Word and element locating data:

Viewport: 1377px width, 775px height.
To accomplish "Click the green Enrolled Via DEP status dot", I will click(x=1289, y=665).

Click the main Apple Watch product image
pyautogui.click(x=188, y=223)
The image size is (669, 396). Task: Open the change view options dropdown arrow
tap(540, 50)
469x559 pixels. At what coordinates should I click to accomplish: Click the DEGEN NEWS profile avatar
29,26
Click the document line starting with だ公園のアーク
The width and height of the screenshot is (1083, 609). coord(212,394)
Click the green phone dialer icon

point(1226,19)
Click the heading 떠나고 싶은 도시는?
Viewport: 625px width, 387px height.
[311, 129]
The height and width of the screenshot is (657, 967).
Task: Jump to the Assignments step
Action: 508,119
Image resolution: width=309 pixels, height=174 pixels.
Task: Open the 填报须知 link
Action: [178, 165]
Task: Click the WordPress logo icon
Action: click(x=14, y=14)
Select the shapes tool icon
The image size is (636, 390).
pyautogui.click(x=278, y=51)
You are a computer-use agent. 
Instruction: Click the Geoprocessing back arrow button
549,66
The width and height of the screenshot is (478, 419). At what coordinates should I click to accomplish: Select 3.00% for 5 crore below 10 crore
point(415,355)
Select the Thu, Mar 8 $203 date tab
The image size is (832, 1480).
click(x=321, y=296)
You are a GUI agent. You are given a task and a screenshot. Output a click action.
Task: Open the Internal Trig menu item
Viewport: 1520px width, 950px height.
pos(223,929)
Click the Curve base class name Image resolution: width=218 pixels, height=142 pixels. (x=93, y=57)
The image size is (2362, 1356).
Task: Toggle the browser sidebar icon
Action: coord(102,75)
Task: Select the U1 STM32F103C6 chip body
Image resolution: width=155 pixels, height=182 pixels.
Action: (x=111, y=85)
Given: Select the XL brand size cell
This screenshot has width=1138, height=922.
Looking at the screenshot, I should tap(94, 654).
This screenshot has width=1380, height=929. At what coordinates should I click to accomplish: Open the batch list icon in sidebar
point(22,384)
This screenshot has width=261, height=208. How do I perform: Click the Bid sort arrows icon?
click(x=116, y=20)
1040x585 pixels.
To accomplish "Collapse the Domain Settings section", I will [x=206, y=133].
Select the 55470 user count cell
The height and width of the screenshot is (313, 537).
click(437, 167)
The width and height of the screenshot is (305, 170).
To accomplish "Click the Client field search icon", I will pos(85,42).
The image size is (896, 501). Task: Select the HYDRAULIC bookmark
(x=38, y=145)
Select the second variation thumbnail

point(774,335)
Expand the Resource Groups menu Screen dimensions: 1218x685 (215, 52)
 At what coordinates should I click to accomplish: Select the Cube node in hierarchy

To be done:
Copy out the lines of the material, unchanged, from the line containing "The image size is (896, 501)." through the end of the material.

The output:
The image size is (896, 501). Task: Select the HYDRAULIC bookmark
(x=38, y=145)
Select the second variation thumbnail

point(774,335)
Expand the Resource Groups menu Screen dimensions: 1218x685 (215, 52)
 At what coordinates should I click to accomplish: Select the Cube node in hierarchy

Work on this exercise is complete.